● **Work request**:
In the data below, find the line containing "Instruction: Select the UNIDAD", then set down that line and every later line up to and including the line containing "Task: Follow the Детально о клоне link", exactly.

======== Records to process ========

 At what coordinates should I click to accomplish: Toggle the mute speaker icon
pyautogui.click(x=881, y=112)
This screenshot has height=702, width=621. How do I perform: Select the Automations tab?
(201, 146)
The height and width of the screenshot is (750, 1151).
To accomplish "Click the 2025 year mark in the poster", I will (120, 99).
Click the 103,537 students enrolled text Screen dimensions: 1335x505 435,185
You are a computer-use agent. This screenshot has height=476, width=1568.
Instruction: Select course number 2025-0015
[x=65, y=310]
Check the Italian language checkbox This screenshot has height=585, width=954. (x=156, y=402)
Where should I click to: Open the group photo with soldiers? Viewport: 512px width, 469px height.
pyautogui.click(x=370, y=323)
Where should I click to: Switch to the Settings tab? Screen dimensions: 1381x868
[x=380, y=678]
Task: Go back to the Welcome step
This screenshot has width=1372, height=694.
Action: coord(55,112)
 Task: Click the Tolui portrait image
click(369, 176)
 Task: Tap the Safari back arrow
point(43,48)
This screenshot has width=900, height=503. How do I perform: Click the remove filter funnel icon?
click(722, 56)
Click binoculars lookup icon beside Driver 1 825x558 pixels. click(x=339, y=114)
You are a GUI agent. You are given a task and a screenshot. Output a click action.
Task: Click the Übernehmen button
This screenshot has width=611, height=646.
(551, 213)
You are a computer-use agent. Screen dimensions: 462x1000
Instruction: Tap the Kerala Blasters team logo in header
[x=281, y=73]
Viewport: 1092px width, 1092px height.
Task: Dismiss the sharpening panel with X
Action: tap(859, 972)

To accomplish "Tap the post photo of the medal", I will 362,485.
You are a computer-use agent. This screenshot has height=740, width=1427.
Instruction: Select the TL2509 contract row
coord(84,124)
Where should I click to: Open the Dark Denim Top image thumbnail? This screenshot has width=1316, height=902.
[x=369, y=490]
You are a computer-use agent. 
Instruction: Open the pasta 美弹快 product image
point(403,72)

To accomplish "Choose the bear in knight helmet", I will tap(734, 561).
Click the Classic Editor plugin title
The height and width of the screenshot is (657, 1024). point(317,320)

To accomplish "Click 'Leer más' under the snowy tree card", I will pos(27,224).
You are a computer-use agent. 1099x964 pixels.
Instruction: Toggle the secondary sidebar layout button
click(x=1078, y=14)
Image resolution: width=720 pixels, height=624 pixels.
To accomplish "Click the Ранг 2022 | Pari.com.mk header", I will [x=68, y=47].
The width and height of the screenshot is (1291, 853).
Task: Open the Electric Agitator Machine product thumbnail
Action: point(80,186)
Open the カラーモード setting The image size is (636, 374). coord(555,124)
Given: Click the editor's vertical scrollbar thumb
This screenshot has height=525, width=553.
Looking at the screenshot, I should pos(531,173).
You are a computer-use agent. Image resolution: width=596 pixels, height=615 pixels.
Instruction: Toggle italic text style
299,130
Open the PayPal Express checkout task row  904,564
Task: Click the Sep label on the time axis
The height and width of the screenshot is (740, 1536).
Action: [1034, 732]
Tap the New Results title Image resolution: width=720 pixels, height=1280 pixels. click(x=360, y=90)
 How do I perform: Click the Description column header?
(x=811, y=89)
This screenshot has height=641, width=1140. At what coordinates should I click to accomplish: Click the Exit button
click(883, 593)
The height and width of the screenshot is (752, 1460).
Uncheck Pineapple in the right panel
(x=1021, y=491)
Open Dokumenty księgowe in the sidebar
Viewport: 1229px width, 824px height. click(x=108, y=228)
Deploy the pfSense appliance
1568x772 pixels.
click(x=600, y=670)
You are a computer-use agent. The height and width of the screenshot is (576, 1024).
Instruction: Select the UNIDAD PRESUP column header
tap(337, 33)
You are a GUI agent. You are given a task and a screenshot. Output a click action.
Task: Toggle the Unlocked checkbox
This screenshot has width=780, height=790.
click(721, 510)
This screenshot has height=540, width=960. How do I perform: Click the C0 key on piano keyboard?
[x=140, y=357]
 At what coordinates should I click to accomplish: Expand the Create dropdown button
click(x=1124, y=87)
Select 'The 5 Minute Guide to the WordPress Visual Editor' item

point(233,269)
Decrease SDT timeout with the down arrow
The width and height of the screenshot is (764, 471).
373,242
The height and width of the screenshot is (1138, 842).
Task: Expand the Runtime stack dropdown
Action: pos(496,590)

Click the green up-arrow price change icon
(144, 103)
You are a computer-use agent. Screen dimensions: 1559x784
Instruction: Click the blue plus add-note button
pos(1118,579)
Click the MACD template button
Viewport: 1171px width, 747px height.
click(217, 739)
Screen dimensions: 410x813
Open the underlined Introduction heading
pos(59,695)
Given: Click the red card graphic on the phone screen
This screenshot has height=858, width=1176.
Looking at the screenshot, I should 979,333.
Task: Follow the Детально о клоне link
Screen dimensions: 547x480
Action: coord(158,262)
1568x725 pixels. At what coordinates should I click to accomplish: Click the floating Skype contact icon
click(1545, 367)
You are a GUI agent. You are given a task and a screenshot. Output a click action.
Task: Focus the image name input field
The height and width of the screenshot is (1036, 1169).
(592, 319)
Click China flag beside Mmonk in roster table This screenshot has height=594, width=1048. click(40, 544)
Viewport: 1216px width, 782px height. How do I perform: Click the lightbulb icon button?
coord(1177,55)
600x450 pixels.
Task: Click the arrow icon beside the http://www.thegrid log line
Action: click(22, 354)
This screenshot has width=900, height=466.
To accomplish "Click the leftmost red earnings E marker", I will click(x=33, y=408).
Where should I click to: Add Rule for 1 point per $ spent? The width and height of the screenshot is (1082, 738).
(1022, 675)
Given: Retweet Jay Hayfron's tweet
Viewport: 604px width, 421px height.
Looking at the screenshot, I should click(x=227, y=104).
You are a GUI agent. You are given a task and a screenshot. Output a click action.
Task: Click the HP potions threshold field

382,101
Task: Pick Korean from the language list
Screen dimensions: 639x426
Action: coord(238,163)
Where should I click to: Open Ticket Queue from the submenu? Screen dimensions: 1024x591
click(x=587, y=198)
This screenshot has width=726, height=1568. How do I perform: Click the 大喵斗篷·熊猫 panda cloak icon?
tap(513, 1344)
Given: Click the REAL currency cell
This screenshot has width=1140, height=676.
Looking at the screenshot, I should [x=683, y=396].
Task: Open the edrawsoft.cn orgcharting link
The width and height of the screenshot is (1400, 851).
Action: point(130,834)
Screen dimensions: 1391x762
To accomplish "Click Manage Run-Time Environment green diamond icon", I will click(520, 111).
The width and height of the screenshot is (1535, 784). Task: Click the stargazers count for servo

========

● **Response box**:
Instruction: Select the UNIDAD PRESUP column header
tap(337, 33)
You are a GUI agent. You are given a task and a screenshot. Output a click action.
Task: Toggle the Unlocked checkbox
This screenshot has width=780, height=790.
click(721, 510)
This screenshot has height=540, width=960. How do I perform: Click the C0 key on piano keyboard?
[x=140, y=357]
 At what coordinates should I click to accomplish: Expand the Create dropdown button
click(x=1124, y=87)
Select 'The 5 Minute Guide to the WordPress Visual Editor' item

point(233,269)
Decrease SDT timeout with the down arrow
The width and height of the screenshot is (764, 471).
373,242
The height and width of the screenshot is (1138, 842).
Task: Expand the Runtime stack dropdown
Action: pos(496,590)

Click the green up-arrow price change icon
(144, 103)
You are a computer-use agent. Screen dimensions: 1559x784
Instruction: Click the blue plus add-note button
pos(1118,579)
Click the MACD template button
Viewport: 1171px width, 747px height.
click(217, 739)
Screen dimensions: 410x813
Open the underlined Introduction heading
pos(59,695)
Given: Click the red card graphic on the phone screen
This screenshot has height=858, width=1176.
Looking at the screenshot, I should 979,333.
Task: Follow the Детально о клоне link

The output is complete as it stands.